Problem details -
Without any change, set down every record below.

Input data -
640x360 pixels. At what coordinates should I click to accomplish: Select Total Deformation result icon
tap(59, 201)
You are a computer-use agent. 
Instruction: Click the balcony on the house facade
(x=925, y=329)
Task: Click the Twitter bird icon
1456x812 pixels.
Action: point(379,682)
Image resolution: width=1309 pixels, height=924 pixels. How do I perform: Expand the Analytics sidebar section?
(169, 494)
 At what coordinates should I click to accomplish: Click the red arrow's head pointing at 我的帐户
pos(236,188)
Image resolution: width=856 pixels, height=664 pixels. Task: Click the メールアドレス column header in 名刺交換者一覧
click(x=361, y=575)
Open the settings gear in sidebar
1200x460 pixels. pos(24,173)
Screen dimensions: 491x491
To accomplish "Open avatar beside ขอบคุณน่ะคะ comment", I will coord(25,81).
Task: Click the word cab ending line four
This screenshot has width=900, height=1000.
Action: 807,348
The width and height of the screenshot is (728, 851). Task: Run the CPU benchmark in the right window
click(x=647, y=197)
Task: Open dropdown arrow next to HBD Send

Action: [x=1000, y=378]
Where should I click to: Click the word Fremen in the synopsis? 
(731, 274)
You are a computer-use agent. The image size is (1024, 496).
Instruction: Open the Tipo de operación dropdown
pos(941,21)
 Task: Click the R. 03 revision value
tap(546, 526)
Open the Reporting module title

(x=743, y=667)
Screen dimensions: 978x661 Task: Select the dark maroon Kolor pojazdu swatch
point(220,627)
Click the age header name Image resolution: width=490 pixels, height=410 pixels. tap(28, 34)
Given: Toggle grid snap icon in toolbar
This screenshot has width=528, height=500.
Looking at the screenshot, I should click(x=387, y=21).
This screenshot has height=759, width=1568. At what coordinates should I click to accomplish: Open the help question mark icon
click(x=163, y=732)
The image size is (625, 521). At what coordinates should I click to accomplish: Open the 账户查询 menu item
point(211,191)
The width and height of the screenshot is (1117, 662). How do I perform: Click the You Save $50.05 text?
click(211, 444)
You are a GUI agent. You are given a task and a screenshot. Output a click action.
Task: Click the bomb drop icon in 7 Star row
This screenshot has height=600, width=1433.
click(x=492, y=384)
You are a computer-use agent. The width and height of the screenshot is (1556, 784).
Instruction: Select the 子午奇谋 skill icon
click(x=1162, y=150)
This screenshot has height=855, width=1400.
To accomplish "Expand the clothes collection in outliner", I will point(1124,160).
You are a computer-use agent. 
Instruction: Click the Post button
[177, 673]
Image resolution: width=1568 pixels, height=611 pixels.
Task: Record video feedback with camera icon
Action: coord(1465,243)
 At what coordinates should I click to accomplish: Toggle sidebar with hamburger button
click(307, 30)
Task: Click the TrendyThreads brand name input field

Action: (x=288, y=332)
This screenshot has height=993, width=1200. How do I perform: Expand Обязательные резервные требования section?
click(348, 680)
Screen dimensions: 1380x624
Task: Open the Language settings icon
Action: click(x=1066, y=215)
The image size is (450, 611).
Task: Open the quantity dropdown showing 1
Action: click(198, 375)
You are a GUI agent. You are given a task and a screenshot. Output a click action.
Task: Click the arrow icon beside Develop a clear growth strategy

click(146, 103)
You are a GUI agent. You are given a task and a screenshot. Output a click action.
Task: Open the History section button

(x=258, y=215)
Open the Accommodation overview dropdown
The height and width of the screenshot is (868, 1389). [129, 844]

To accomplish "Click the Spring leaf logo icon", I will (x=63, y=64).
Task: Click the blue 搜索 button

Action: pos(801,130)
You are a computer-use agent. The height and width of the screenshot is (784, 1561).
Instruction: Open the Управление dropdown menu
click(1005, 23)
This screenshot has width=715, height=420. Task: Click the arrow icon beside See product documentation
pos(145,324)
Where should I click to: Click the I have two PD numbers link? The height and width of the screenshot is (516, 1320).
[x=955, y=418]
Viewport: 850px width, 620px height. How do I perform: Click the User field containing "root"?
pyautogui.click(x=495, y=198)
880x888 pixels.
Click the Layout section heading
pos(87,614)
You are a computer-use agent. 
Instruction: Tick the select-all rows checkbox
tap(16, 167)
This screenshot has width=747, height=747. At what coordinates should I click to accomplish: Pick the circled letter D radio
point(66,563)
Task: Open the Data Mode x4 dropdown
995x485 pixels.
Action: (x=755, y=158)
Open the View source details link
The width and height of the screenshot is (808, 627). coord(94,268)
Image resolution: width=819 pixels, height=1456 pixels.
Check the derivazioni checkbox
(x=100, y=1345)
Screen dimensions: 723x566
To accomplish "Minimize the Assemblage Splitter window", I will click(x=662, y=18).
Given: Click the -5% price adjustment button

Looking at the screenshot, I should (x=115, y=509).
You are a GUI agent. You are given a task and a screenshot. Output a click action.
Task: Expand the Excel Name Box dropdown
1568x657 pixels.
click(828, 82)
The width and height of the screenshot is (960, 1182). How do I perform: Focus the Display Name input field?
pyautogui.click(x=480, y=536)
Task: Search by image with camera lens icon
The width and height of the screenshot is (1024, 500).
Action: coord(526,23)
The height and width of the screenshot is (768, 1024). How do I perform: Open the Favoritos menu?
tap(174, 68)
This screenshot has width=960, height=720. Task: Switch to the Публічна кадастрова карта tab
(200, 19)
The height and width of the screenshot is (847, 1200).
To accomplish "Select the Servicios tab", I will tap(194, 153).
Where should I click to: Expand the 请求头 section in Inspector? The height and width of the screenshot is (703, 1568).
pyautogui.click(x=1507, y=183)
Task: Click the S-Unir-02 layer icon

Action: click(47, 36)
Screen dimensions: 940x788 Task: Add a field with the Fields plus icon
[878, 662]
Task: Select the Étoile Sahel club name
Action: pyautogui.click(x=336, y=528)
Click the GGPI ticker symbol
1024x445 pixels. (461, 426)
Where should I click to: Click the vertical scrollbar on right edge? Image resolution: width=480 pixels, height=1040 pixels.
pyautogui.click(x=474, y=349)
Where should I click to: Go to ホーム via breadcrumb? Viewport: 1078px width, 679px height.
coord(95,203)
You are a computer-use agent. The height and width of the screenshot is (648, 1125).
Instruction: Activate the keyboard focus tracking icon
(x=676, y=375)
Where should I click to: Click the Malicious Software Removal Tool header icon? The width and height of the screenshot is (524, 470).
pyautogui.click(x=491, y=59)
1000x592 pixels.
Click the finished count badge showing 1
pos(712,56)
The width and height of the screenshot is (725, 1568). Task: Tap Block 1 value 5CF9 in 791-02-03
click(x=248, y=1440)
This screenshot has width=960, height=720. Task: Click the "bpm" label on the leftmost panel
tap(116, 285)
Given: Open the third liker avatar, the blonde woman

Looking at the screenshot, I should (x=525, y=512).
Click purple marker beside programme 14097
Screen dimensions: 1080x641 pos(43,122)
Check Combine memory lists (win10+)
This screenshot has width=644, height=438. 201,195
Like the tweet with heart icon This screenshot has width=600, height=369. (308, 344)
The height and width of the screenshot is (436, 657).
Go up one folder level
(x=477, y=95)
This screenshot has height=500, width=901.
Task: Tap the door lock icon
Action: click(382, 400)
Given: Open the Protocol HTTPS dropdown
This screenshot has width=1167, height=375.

Task solution -
640x360 pixels. At what coordinates should I click to accomplish: Select Total Deformation result icon
tap(59, 201)
You are a computer-use agent. 
Instruction: Click the balcony on the house facade
(x=925, y=329)
Task: Click the Twitter bird icon
1456x812 pixels.
Action: point(379,682)
Image resolution: width=1309 pixels, height=924 pixels. How do I perform: Expand the Analytics sidebar section?
(169, 494)
 At what coordinates should I click to accomplish: Click the red arrow's head pointing at 我的帐户
pos(236,188)
Image resolution: width=856 pixels, height=664 pixels. Task: Click the メールアドレス column header in 名刺交換者一覧
click(x=361, y=575)
Open the settings gear in sidebar
1200x460 pixels. pos(24,173)
Screen dimensions: 491x491
To accomplish "Open avatar beside ขอบคุณน่ะคะ comment", I will coord(25,81).
Task: Click the word cab ending line four
This screenshot has width=900, height=1000.
Action: 807,348
The width and height of the screenshot is (728, 851). Task: Run the CPU benchmark in the right window
click(x=647, y=197)
Task: Open dropdown arrow next to HBD Send

Action: [x=1000, y=378]
Where should I click to: Click the word Fremen in the synopsis? 
(731, 274)
You are a computer-use agent. The image size is (1024, 496).
Instruction: Open the Tipo de operación dropdown
pos(941,21)
 Task: Click the R. 03 revision value
tap(546, 526)
Open the Reporting module title

(x=743, y=667)
Screen dimensions: 978x661 Task: Select the dark maroon Kolor pojazdu swatch
point(220,627)
Click the age header name Image resolution: width=490 pixels, height=410 pixels. tap(28, 34)
Given: Toggle grid snap icon in toolbar
This screenshot has width=528, height=500.
Looking at the screenshot, I should click(x=387, y=21).
This screenshot has height=759, width=1568. At what coordinates should I click to accomplish: Open the help question mark icon
click(x=163, y=732)
The image size is (625, 521). At what coordinates should I click to accomplish: Open the 账户查询 menu item
point(211,191)
The width and height of the screenshot is (1117, 662). How do I perform: Click the You Save $50.05 text?
click(211, 444)
You are a GUI agent. You are given a task and a screenshot. Output a click action.
Task: Click the bomb drop icon in 7 Star row
This screenshot has height=600, width=1433.
click(x=492, y=384)
You are a computer-use agent. The width and height of the screenshot is (1556, 784).
Instruction: Select the 子午奇谋 skill icon
click(x=1162, y=150)
This screenshot has height=855, width=1400.
To accomplish "Expand the clothes collection in outliner", I will point(1124,160).
You are a computer-use agent. 
Instruction: Click the Post button
[177, 673]
Image resolution: width=1568 pixels, height=611 pixels.
Task: Record video feedback with camera icon
Action: coord(1465,243)
 At what coordinates should I click to accomplish: Toggle sidebar with hamburger button
click(307, 30)
Task: Click the TrendyThreads brand name input field

Action: (x=288, y=332)
This screenshot has height=993, width=1200. How do I perform: Expand Обязательные резервные требования section?
click(348, 680)
Screen dimensions: 1380x624
Task: Open the Language settings icon
Action: click(x=1066, y=215)
The image size is (450, 611).
Task: Open the quantity dropdown showing 1
Action: click(198, 375)
You are a GUI agent. You are given a task and a screenshot. Output a click action.
Task: Click the arrow icon beside Develop a clear growth strategy

click(146, 103)
You are a GUI agent. You are given a task and a screenshot. Output a click action.
Task: Open the History section button

(x=258, y=215)
Open the Accommodation overview dropdown
The height and width of the screenshot is (868, 1389). [129, 844]

To accomplish "Click the Spring leaf logo icon", I will (x=63, y=64).
Task: Click the blue 搜索 button

Action: pos(801,130)
You are a computer-use agent. The height and width of the screenshot is (784, 1561).
Instruction: Open the Управление dropdown menu
click(1005, 23)
This screenshot has width=715, height=420. Task: Click the arrow icon beside See product documentation
pos(145,324)
Where should I click to: Click the I have two PD numbers link? The height and width of the screenshot is (516, 1320).
[x=955, y=418]
Viewport: 850px width, 620px height. How do I perform: Click the User field containing "root"?
pyautogui.click(x=495, y=198)
880x888 pixels.
Click the Layout section heading
pos(87,614)
You are a computer-use agent. 
Instruction: Tick the select-all rows checkbox
tap(16, 167)
This screenshot has width=747, height=747. At what coordinates should I click to accomplish: Pick the circled letter D radio
point(66,563)
Task: Open the Data Mode x4 dropdown
995x485 pixels.
Action: (x=755, y=158)
Open the View source details link
The width and height of the screenshot is (808, 627). coord(94,268)
Image resolution: width=819 pixels, height=1456 pixels.
Check the derivazioni checkbox
(x=100, y=1345)
Screen dimensions: 723x566
To accomplish "Minimize the Assemblage Splitter window", I will click(x=662, y=18).
Given: Click the -5% price adjustment button

Looking at the screenshot, I should (x=115, y=509).
You are a GUI agent. You are given a task and a screenshot. Output a click action.
Task: Expand the Excel Name Box dropdown
1568x657 pixels.
click(828, 82)
The width and height of the screenshot is (960, 1182). How do I perform: Focus the Display Name input field?
pyautogui.click(x=480, y=536)
Task: Search by image with camera lens icon
The width and height of the screenshot is (1024, 500).
Action: coord(526,23)
The height and width of the screenshot is (768, 1024). How do I perform: Open the Favoritos menu?
tap(174, 68)
This screenshot has width=960, height=720. Task: Switch to the Публічна кадастрова карта tab
(200, 19)
The height and width of the screenshot is (847, 1200).
To accomplish "Select the Servicios tab", I will tap(194, 153).
Where should I click to: Expand the 请求头 section in Inspector? The height and width of the screenshot is (703, 1568).
pyautogui.click(x=1507, y=183)
Task: Click the S-Unir-02 layer icon

Action: click(47, 36)
Screen dimensions: 940x788 Task: Add a field with the Fields plus icon
[878, 662]
Task: Select the Étoile Sahel club name
Action: pyautogui.click(x=336, y=528)
Click the GGPI ticker symbol
1024x445 pixels. (461, 426)
Where should I click to: Click the vertical scrollbar on right edge? Image resolution: width=480 pixels, height=1040 pixels.
pyautogui.click(x=474, y=349)
Where should I click to: Go to ホーム via breadcrumb? Viewport: 1078px width, 679px height.
coord(95,203)
You are a computer-use agent. The height and width of the screenshot is (648, 1125).
Instruction: Activate the keyboard focus tracking icon
(x=676, y=375)
Where should I click to: Click the Malicious Software Removal Tool header icon? The width and height of the screenshot is (524, 470).
pyautogui.click(x=491, y=59)
1000x592 pixels.
Click the finished count badge showing 1
pos(712,56)
The width and height of the screenshot is (725, 1568). Task: Tap Block 1 value 5CF9 in 791-02-03
click(x=248, y=1440)
This screenshot has width=960, height=720. Task: Click the "bpm" label on the leftmost panel
tap(116, 285)
Given: Open the third liker avatar, the blonde woman

Looking at the screenshot, I should (x=525, y=512).
Click purple marker beside programme 14097
Screen dimensions: 1080x641 pos(43,122)
Check Combine memory lists (win10+)
This screenshot has width=644, height=438. 201,195
Like the tweet with heart icon This screenshot has width=600, height=369. (308, 344)
The height and width of the screenshot is (436, 657).
Go up one folder level
(x=477, y=95)
This screenshot has height=500, width=901.
Task: Tap the door lock icon
Action: click(382, 400)
Given: Open the Protocol HTTPS dropdown
This screenshot has width=1167, height=375.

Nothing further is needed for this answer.